[Stored items]
*****
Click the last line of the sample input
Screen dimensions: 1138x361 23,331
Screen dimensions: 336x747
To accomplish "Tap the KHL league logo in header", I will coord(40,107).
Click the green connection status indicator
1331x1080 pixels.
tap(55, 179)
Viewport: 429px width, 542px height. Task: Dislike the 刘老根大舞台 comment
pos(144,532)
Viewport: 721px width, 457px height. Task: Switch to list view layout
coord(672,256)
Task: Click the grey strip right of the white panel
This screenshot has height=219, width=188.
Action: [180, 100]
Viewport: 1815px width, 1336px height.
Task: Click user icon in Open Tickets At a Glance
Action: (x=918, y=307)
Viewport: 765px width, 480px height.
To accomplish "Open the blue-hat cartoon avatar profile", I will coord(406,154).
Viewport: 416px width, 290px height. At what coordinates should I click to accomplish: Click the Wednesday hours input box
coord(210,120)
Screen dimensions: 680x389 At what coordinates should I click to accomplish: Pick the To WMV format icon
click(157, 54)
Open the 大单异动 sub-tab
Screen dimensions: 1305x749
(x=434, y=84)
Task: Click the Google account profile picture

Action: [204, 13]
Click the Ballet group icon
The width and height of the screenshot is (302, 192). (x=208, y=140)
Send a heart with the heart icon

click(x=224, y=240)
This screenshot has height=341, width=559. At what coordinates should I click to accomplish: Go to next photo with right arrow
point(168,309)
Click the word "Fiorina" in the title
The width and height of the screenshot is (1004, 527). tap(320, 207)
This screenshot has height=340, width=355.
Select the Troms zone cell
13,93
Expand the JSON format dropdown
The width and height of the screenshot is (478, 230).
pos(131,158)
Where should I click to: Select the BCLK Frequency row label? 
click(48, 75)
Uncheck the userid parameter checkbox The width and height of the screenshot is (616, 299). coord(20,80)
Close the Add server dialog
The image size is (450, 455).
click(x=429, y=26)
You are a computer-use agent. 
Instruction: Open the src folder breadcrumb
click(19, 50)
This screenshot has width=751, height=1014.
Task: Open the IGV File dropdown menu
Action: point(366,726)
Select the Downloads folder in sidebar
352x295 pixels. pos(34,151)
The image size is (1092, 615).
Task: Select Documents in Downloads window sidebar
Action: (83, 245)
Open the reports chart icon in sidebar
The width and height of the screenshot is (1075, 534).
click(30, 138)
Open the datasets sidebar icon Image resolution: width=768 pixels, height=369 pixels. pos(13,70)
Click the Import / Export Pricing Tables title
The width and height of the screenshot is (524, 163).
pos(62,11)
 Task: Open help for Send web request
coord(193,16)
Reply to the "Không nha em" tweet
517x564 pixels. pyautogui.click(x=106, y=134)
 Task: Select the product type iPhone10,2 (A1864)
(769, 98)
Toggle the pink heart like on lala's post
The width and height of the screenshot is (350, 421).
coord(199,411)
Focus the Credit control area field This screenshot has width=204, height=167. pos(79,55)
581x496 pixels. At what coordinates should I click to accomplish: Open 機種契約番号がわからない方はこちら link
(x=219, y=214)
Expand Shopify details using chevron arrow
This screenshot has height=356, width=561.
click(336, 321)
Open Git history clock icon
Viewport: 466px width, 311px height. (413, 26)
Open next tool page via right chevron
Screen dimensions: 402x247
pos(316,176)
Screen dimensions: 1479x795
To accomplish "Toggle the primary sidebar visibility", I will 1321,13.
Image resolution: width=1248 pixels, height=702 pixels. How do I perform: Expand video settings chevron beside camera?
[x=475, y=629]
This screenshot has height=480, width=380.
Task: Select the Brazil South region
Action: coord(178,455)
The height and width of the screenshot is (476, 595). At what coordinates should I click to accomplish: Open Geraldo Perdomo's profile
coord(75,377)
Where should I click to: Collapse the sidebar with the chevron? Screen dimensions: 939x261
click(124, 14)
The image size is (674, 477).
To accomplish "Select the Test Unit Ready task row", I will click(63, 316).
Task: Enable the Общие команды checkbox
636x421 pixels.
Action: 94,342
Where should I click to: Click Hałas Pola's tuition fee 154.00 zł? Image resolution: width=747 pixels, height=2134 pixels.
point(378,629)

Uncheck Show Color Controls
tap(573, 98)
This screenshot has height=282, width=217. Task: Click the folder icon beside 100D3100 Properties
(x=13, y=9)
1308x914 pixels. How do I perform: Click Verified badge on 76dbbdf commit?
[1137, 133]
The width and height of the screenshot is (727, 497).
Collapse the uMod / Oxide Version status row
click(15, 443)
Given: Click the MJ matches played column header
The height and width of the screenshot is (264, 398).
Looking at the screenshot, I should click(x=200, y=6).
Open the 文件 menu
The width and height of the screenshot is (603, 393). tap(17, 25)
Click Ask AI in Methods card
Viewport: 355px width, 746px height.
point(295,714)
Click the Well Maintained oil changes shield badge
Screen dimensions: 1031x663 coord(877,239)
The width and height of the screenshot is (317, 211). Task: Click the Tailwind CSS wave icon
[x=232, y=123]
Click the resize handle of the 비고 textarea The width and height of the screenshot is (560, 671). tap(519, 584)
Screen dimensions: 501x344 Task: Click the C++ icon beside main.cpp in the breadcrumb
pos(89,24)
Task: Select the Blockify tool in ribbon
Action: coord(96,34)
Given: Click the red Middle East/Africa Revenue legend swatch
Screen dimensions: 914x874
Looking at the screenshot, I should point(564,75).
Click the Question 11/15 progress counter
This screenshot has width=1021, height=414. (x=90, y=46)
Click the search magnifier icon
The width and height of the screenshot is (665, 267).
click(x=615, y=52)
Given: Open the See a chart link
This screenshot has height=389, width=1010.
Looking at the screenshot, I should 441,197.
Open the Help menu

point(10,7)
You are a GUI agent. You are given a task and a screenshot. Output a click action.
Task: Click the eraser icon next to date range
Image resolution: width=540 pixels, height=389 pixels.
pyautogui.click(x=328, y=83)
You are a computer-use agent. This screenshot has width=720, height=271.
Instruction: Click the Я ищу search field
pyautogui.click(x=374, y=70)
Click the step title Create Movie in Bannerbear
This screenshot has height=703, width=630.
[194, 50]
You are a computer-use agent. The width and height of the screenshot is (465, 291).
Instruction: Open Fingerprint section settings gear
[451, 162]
*****
TASK OBJECTIVE:
Reproduce each line from the data that has "checkbox" in it.

REPLY:
Uncheck the userid parameter checkbox The width and height of the screenshot is (616, 299). coord(20,80)
Task: Enable the Общие команды checkbox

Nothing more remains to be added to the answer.